Saturday, May 08, 2010

Follow the Money Trail: Teapot Dome













As long as corruption exists, The Teapot Dome Scandal will have relevance. Which is to say as long as people exist. What was it? Teapot Dome is a Wyoming oilfield that was set aside for the US Navy as a strategic reserve before the First World War. The scandal was caused by Republican Secretary of the Interior Albert B. Fall's taking kickbacks from Sinclair Oil (and Mammoth Oil, a subsidiary) after, and in exchange for, arranging through his boss, President Warren G. Harding, for the Teapot Dome oil to be transferred from the US Navy to the Interior Department and then leased without competitve bidding to Sinclair/Mammoth. Secretary Fall's sudden wealth caused speculation and eventually conviction, but only because hard evidence was found after a lengthy investigation and attempted coverup. The aptly name Fall was finally nailed in 1929 -- just in time for the Stock Market Crash and Great Depression. Harding died in 1923, but his ranking as a US President took a nosedive after the Teapot Dome Scandal. As for Fall, after prison and a fine, he died in El Paso, Texas, during the Second World War.

Wyoming-based Sinclair Oil Corporation still exists; however, some elements were divested to ARCO and in turn later absorbed by BP.  











Which brings us to today's oil disaster in the Gulf of Mexico. BP is calling its oil caps containment domes. Maybe they should be called teapot domes? In any case, let's hope they work in channeling the spew.
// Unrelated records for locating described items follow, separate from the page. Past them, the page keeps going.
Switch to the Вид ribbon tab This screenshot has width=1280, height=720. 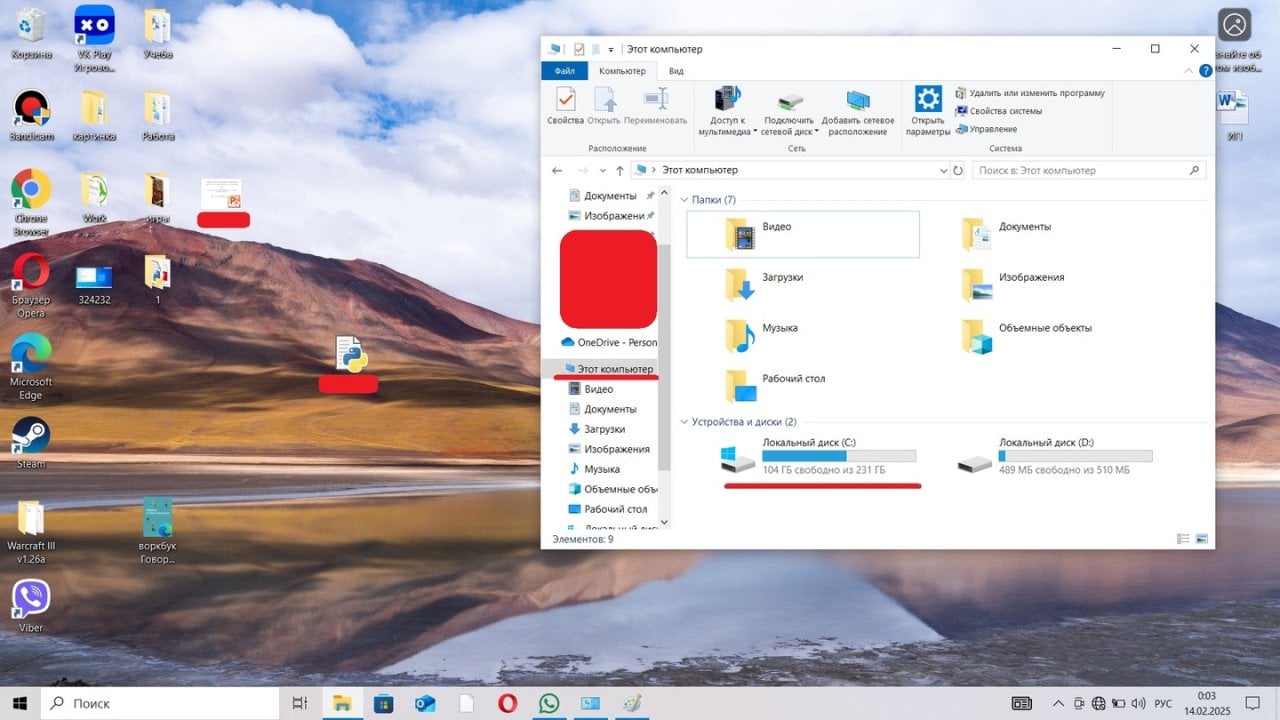tap(676, 71)
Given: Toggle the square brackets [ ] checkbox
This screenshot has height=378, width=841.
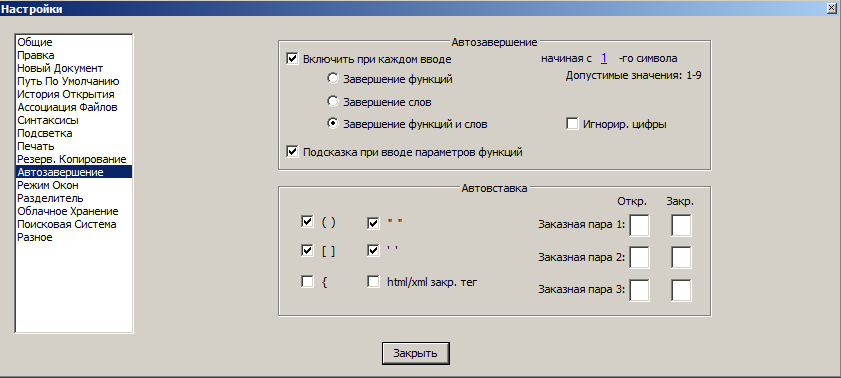Looking at the screenshot, I should click(x=307, y=250).
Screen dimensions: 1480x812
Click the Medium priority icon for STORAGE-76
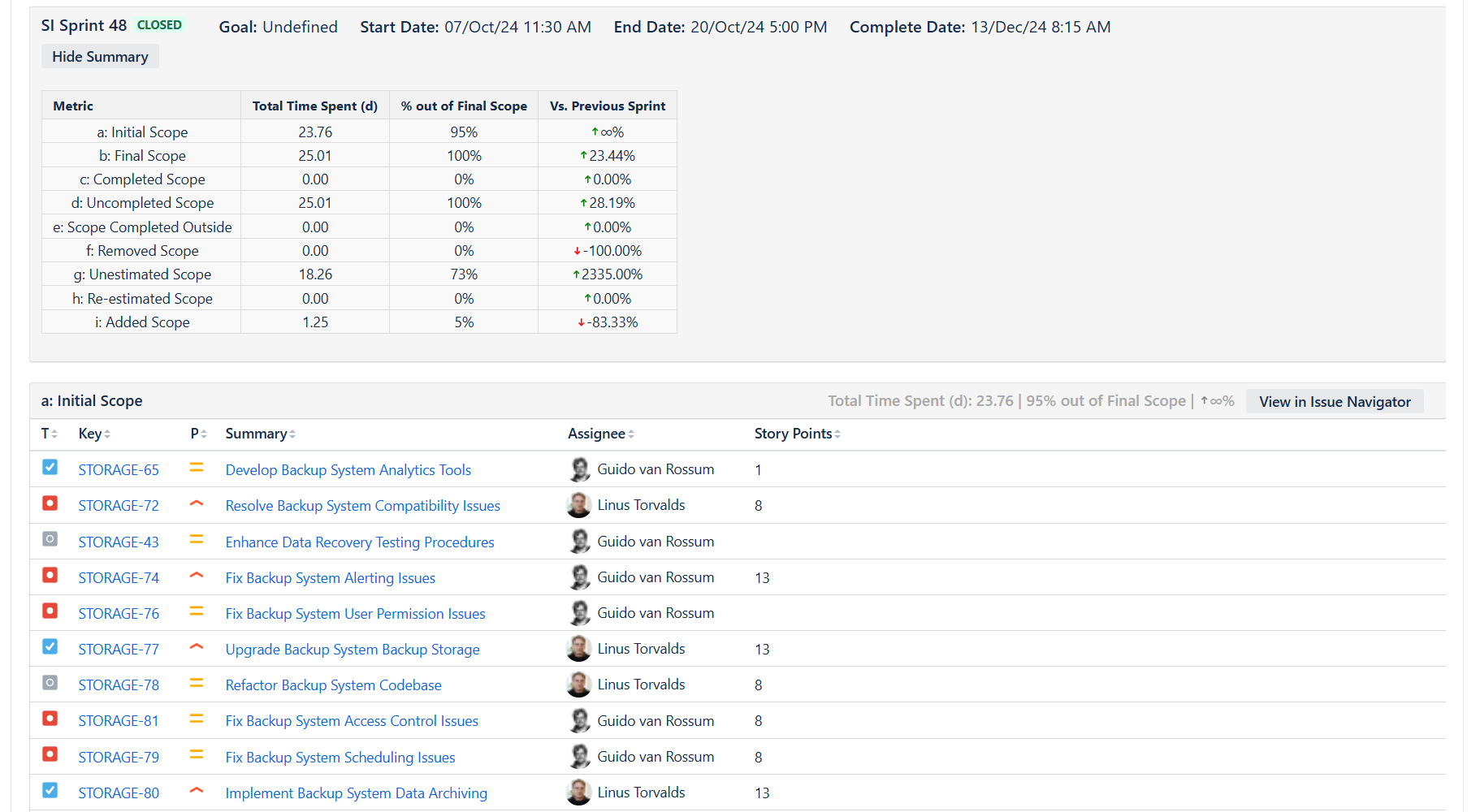pos(196,611)
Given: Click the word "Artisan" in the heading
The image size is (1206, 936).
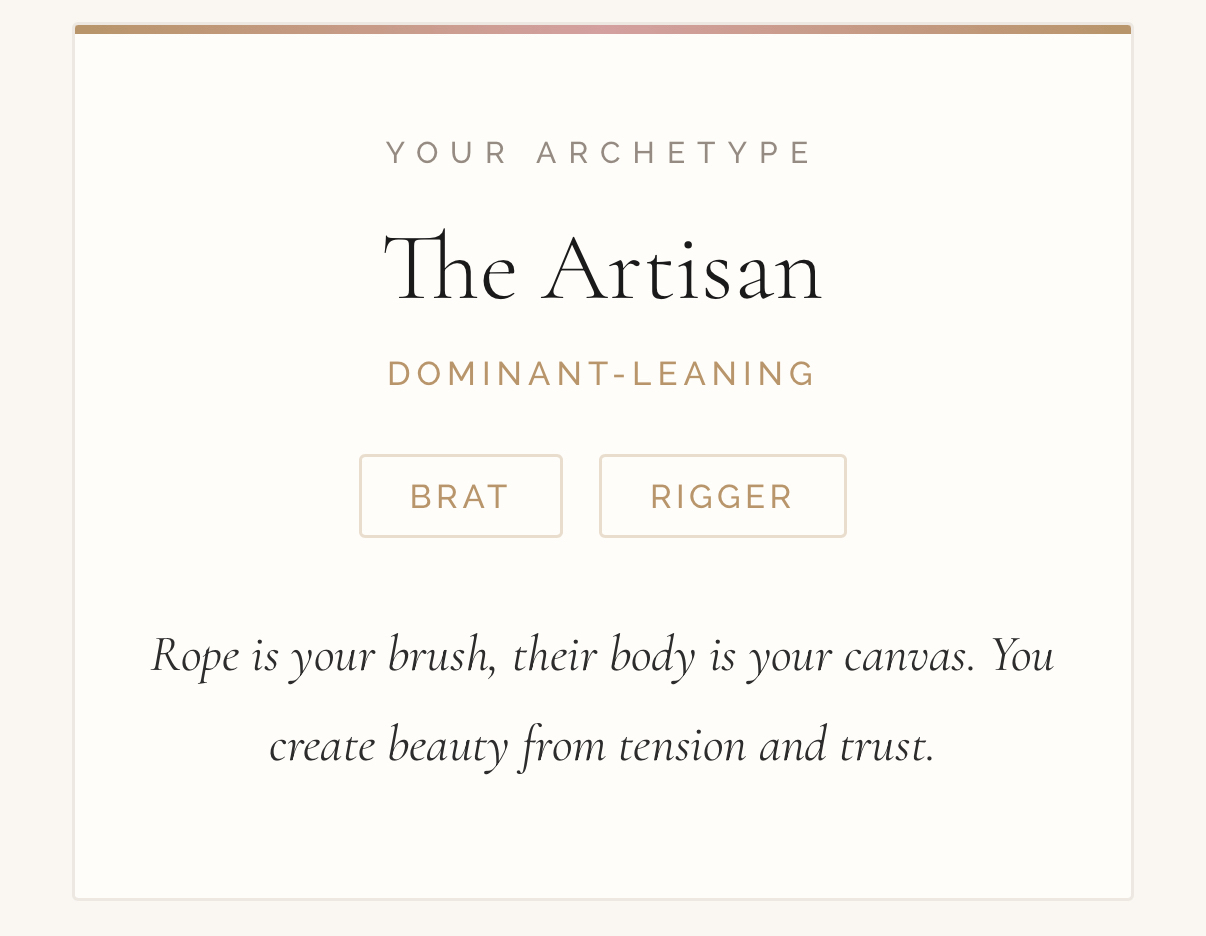Looking at the screenshot, I should tap(682, 270).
For more on the earlier scandal, see Laton McCartney, How Big Oil Bought the Harding White House and Tried to Steal the Country (Random House, 2008).

Today's Rune: The Self.

1 comment:

Johnny Rojo said...

I really hope, for the sake of the people of Louisiana who depend upon the Gulf to make their living, and for the environment in general, that this thing works.

I just read Edward Behr's "Prohibition: Thirteen Years That Changed America," and he spent a chapter elaborating on the Teapot Dome Scandal. The corruption in Harding's administration was unbelievable-- it would make a Chicago alderman blush.

BTW, that is the same Edward Behr who wrote "The Last Emperor."